Combined OC and metformin treatment is superior to OC alone in improving IR and is more effective in decreasing androgen levels than metformin monotherapy [33]. In clinical practice, combined treatment is more effective for those patients with obesity or IR and HA or elevated serum LH levels. However, very few data are available on the impact of the combination of OC and metformin therapy on AMH levels in women with PCOS. A recent study revealed that AMH levels significantly decreased in a cohort of adolescents with PCOS after treatment with metformin plus OC [34]. In our study, combined treatment resulted in a significant decrease in BMI, fasting insulin levels, and HOMA-IR. Furthermore, serum LH and testosterone levels significantly declined.
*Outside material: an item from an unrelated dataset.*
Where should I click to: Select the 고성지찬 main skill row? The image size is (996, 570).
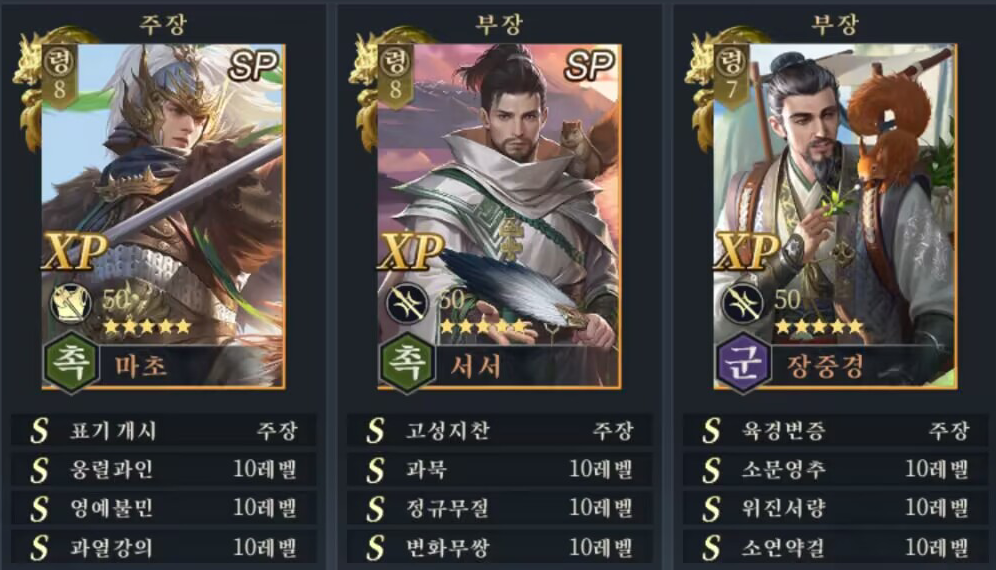pos(499,430)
Because AMH levels were positively correlated with both LH and testosterone levels, and LH and testosterone levels were significantly reduced through the use of OC in the combination treatment, serum AMH levels also significantly decreased. In the combination treatment, metformin did not appear to induce an additional change in AMH levels; thus, our findings were similar to those of a previous study [34]. The combined treatment was shown to improve the endocrine disorder status and metabolic aspects and to decrease serum AMH levels in PCOS. We provide additional evidence to support previous reports that AMH concentrations reflect the severity of PCOS [8, 11]. However, the sample size of our study was small, and further studies are needed to confirm the effect of combined treatment on AMH.
In clinical practice, treatment of women who have PCOS with clomiphene (CC) or exogenous gonadotropins for ovulation induction carries a risk of multifollicular development, resulting in ovarian hyperstimulation and multiple pregnancy [35, 36]. Moreover, cancelation of cycles may be required due to either a poor or an excessive ovarian response. If pretreatment with OC and metformin decreases serum AMH concentrations, and if the value of AMH is useful for estimating treatment efficiency, then AMH may facilitate the optimal determination of subsequent ovulation induction with CC or gonadotropins for women with PCOS [37]. Our findings therefore expand the clinical utility of AMH.
The limitations of our study include the small sample size and the short duration of treatment. Further studies with a larger sample size and longer treatment duration are needed to confirm the impacts of these treatments on serum AMH concentrations.